I took that as confirmation, “So I need to get over it. I need to just stop caring so darn much about what everything means and how everyone feels and why careless remarks just sting so very much.”
“Mmmm…” he said.
Mmmm? What did “mmmm” mean?
He leaned forward.
“Maybe you need to stop seeing your vulnerability as being the same as weakness. Maybe you need to realize that, as hard as it is sometimes, your very real vulnerability is who you are, authentically. And, while it means that you might get hurt easily and might spend a lot of time analyzing things, it also gives you this amazing empathy and capacity to love…
Maybe your vulnerability isn’t a sign that you’re broken, but a sign that you were perfectly designed.
Just keep loving your neighbor. Love your neighbor, as yourself, Jessica. As your uniquely, perfectly vulnerable self.”
. . .
What if he’s right? What if I’m not actually flawed and broken and a hot mess because I’m sensitive? What if I’m just wired this way and — gasp! — that’s okay?

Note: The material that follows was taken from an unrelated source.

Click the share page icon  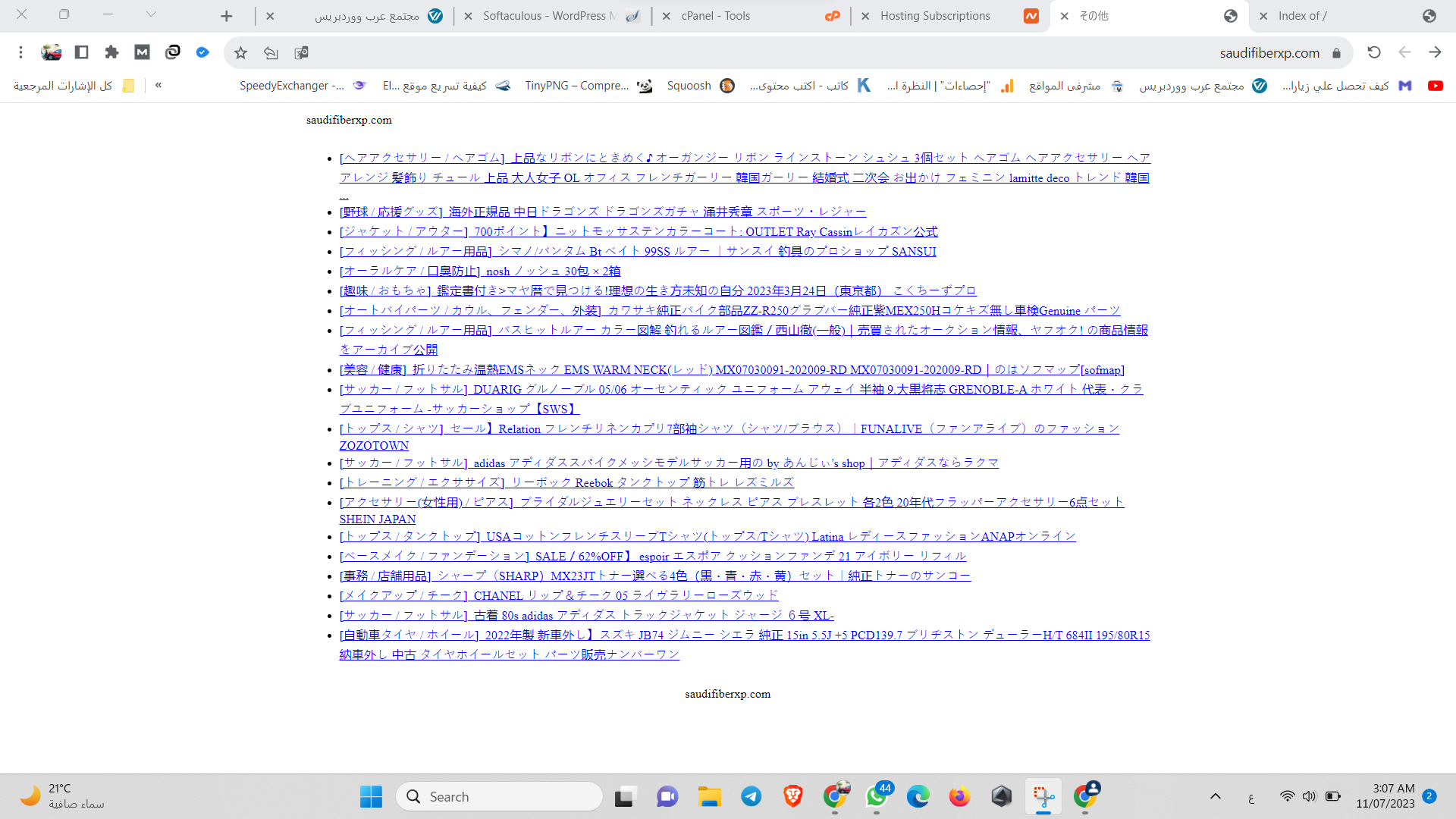[x=271, y=52]
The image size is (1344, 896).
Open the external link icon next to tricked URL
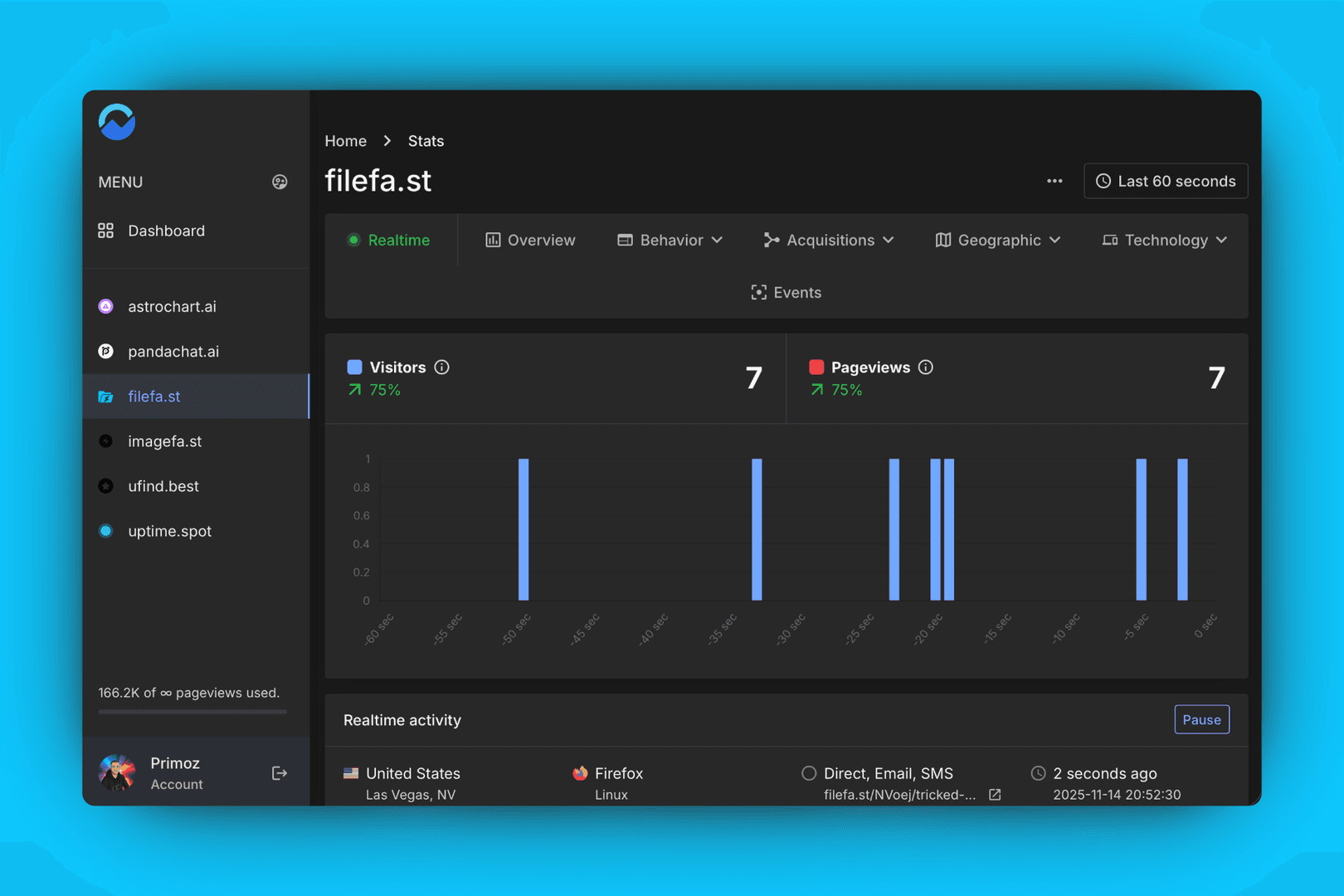click(994, 794)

The thought is both freeing and terrifying.
What a blessing to not feel like I have to change myself. What a burden to carry these intense, emotional responses around all the time.
But I’m working on it. And I’m thinking about it. And I’m being very, very challenged by the idea that maybe I don’t have to get tougher… maybe I just need to find a way to make my vulnerability a gift and not a curse.